• Eric M Russell (3/3/2011)


    My most recent involvement with querying remote data involves joining huge resultsets originating in a 3rd party Oracle 11g database with reference data in a SQL Server 2008 datamart, and then inserting the result into into the same SQL Server datamart for later use by the reporting team. The SQL Server DTC and Oracle don't share much, and early experiments with 4 part named queries would result in entire table scans being pulled across the wire. When I EXEC a pass-though query to Oracle, I'm only getting a small DTC overhead, and the remaining 1 - 30 minutes of processing time occurs entirely on Oracle, and then however much time it takes to bring the final resultset back across the wire. Joining the temporary resultset with the reference tables is trivial at that point.

    Yes, I've been in a similar boat and feel your pain.

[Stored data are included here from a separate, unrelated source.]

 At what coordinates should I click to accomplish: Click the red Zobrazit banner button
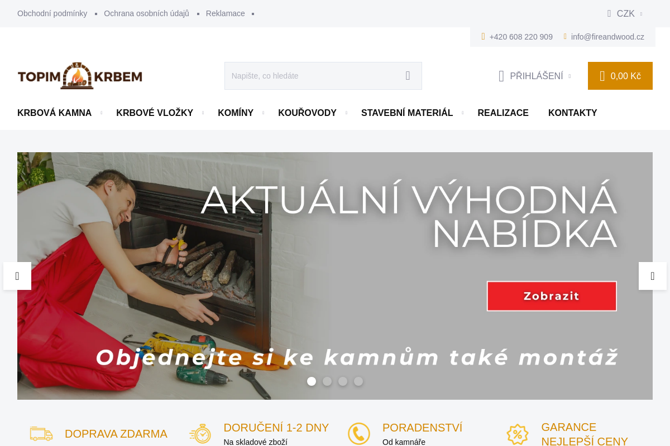[x=552, y=296]
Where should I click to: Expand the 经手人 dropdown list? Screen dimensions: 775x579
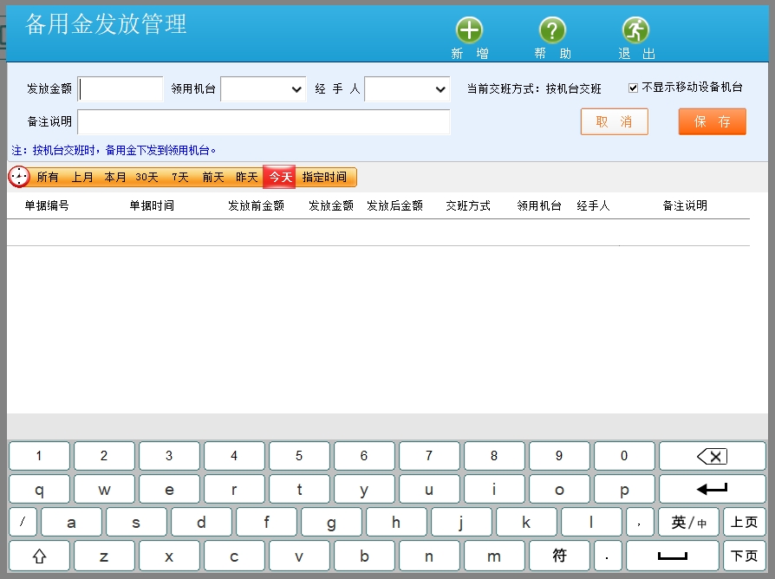tap(407, 89)
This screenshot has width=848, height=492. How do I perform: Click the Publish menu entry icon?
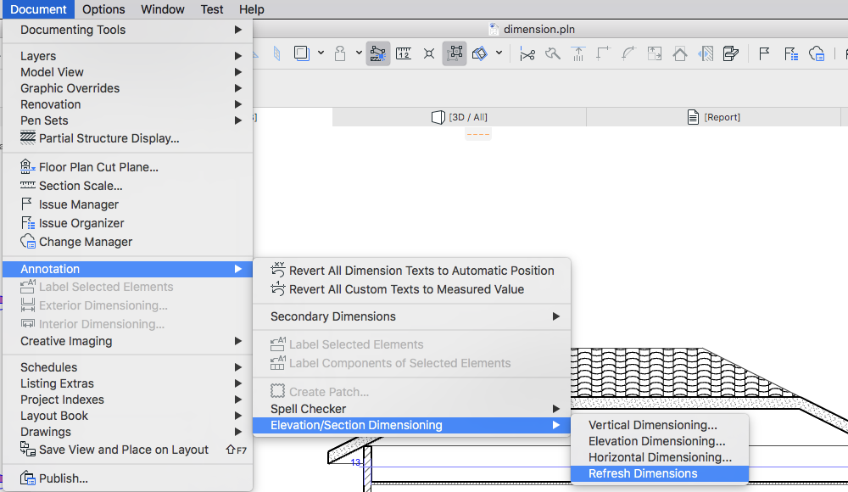28,478
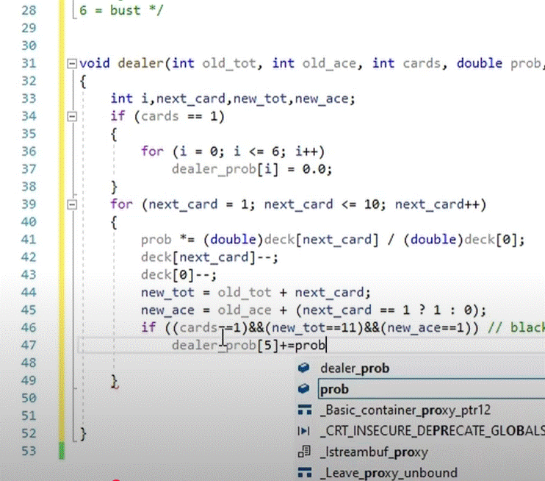Choose the _Basic_container_proxy_ptr12 suggestion text
The height and width of the screenshot is (481, 545).
405,410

Distributed query is not perfect by any means, though some of the problems can be traced to the remote end which may not provide the optimizer will good (or any) statistical information about the remote data. No doubt this is especially problematic where the remote server is not a SQL Server (it's been a few years since I had to work with Oracle). Do look into Gus' suggestion re: table variables to avoid a distributed transaction, or if 2008, try the remote transaction promotion option I described: it will prevent the local INSERT implicit transaction from being promoted to a full DTC transaction.